Who will Benefit From PHAR?

There are many individuals and groups who will benefit from your participation in PHAR.

YOU will benefit from PHAR

Over time, PHAR may improve the quality of care for PH patients:

  • PHAR will allow researchers to study disease patterns in the hopes of funding future studies of PH, developing new PH treatments and finding a PH cure.
  • It will also give you the opportunity to help other PH patients by allowing healthcare professionals to learn best care practices from each other.
  • Additionally, you will be part of a research network that seeks to educate and empower you with regular newsletters about the progress of PHAR and about clinical research in general.

YOUR HEALTHCARE TEAM will benefit from PHAR

Information will be provided to your healthcare team that will help them learn more about their Center and about PH care.

The data you contribute — including two health-related quality of life surveys asking how your PH is affecting you — will be available to your team and can begin a conversation about how you are feeling.

In addition, your healthcare team will be provided with information about their entire patient base (For example: What percentage of patients at the Center have had a right heart catheterization? How many patients are on IV therapies? How many hospitalizations did the Center have last year?) with comparisons to national averages.

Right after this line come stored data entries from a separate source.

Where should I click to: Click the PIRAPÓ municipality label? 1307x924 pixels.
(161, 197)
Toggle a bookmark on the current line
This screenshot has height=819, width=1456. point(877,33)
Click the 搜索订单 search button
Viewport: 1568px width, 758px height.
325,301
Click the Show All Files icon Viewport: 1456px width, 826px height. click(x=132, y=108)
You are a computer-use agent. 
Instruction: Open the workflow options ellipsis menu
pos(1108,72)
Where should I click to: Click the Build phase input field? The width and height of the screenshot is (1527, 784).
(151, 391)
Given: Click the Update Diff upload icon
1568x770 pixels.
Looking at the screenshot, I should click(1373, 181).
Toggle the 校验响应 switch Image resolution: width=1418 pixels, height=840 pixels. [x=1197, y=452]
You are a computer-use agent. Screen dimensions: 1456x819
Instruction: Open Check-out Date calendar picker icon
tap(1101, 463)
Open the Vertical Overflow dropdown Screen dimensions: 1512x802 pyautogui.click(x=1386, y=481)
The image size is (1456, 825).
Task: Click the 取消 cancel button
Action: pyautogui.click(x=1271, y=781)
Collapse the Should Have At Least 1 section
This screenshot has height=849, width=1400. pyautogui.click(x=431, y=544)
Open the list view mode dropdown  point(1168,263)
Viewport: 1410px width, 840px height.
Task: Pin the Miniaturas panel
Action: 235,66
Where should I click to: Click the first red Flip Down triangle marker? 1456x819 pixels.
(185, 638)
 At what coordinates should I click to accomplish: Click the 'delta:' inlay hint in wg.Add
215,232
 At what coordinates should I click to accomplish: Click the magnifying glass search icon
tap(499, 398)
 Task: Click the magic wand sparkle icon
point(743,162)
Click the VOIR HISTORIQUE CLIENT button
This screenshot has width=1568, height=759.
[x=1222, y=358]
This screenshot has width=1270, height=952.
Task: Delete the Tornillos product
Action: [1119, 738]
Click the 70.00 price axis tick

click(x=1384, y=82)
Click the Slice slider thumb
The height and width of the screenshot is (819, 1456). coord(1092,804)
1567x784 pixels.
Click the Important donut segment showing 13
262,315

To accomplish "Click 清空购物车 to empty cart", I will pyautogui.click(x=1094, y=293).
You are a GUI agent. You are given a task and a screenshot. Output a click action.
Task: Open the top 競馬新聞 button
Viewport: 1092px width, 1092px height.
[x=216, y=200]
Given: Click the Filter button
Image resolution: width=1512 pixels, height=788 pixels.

This type of information can identify opportunities for improvements (“quality improvement initiatives”) to provide even better care than they already are.

THE SCIENTIFIC COMMUNITY will benefit from PHAR

Many papers about PH begin with a reference to a pivotal study from the 1980s, citing that the average survival time in WHO Group 1 PH (pulmonary arterial hypertension [PAH]) is 2.8 years without therapy. However, this data (from a National Institutes of Health registry) was collected in a time where there were no treatments other than lung transplantation for PAH. Thanks to the work of the scientific community and pharmaceutical industry, there are now 12 FDA-approved therapies and survival has significantly improved. PHAR will help the scientific community by providing an updated understanding of the “natural course” of the disease, in an era with oral, inhaled, subcutaneous and intravenous treatment options.

Additionally, data collected in PHAR will be available to researchers with a specific question about PH. Interested investigators can submit a research question to PHA with a plan of how they will use PHAR to answer this question. This proposal will be reviewed by a committee of experts in PH research to ensure the question is appropriate and that PHAR can reasonably answer this question. After their approval, the investigator will be provided with a limited dataset to pursue their proposal, which PHA anticipates will be written into a manuscript that further contributes to the understanding of the disease.